Editor's Note: The author Sara Robinson posted an interesting project on Medium, which she created an app that automatically recognizes singer Taylor Swift. This is very similar to the Weili project we introduced earlier. This tutorial is very detailed. Interested students can learn and do their own image recognition tools. This article has been authorized by the author. The following is the compilation of the original text.
Note: Since TensorFlow does not have a Swift library when writing this article, I used Swift to build an APP for the prediction request for my model.
Here is the app we created:
The TensorFlow Object Detection API allows you to identify the location of a particular object in a picture, which can be applied to many interesting programs. However, I usually shoot more people, so I want to apply this technology to face recognition. It turned out that the model performed very well!
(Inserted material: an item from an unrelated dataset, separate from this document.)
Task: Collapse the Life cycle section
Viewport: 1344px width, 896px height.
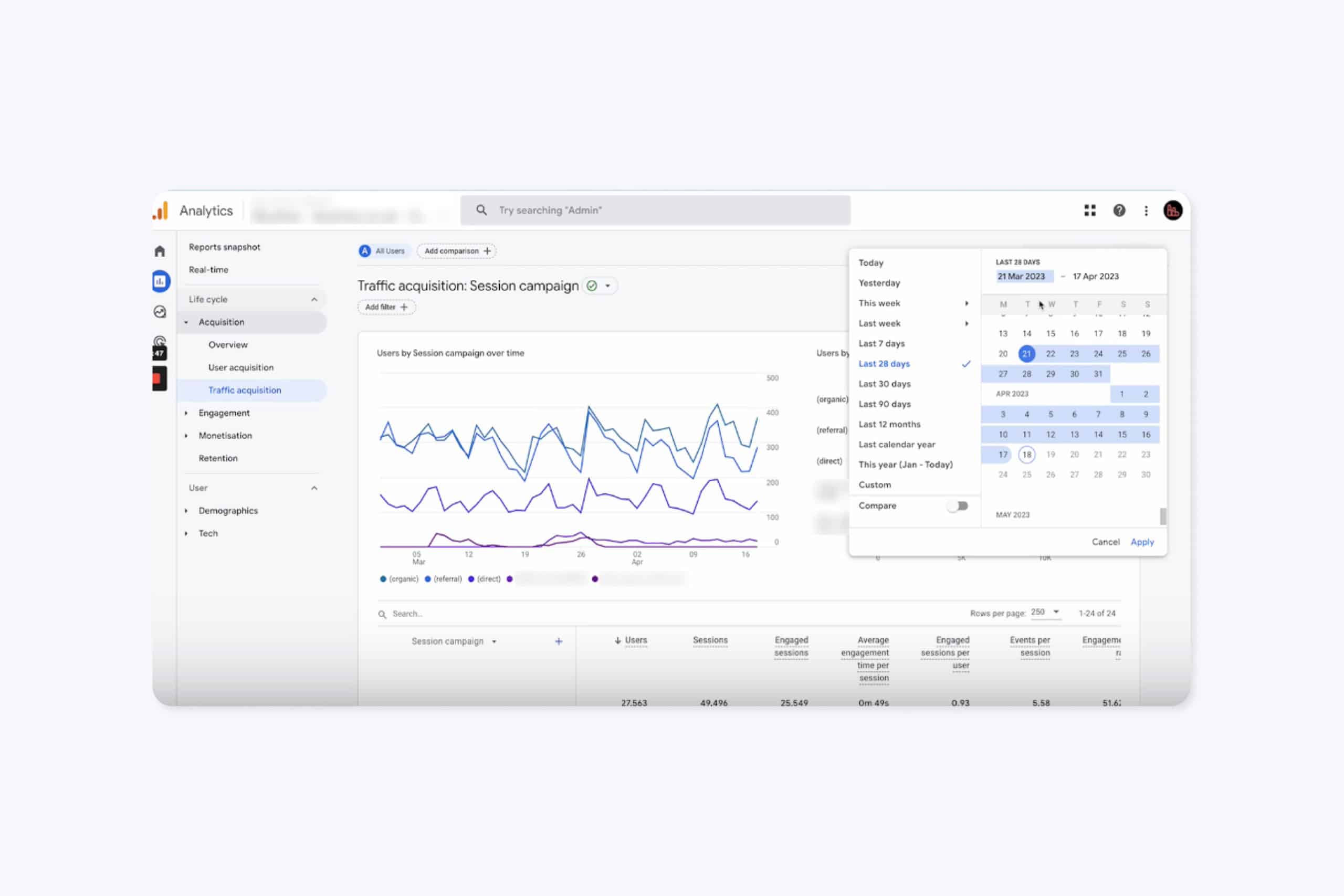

This is the Taylor Swift detector I created above.
This article will list the building steps of the model, from collecting photos of Taylor Swift to training the model:
Pre-process images, resize, label, split them into training and testing, and modify them into Pascal VOC format;
Convert the image into a TFRecords file to conform to the object detection API;
Use MobileNet to train models on the Google Cloud ML Engine;
Export the trained model and deploy it to the ML Engine for service;
Build an iOS front end and make prediction requests based on the trained model (using Swift).
Here's an architectural diagram of how the various parts fit together:
Before we get started, let's first explain the techniques and terminology we're about to use: The TensorFlow Object Detection API is a framework built on TensorFlow to identify specific objects in an image. For example, you can train it with a lot of cat photos. Once the training is complete, you can enter an image of the cat, which will output a box list with a cat in the image. Although its name contains an API, you can think of it more as a convenient tool for migrating learning.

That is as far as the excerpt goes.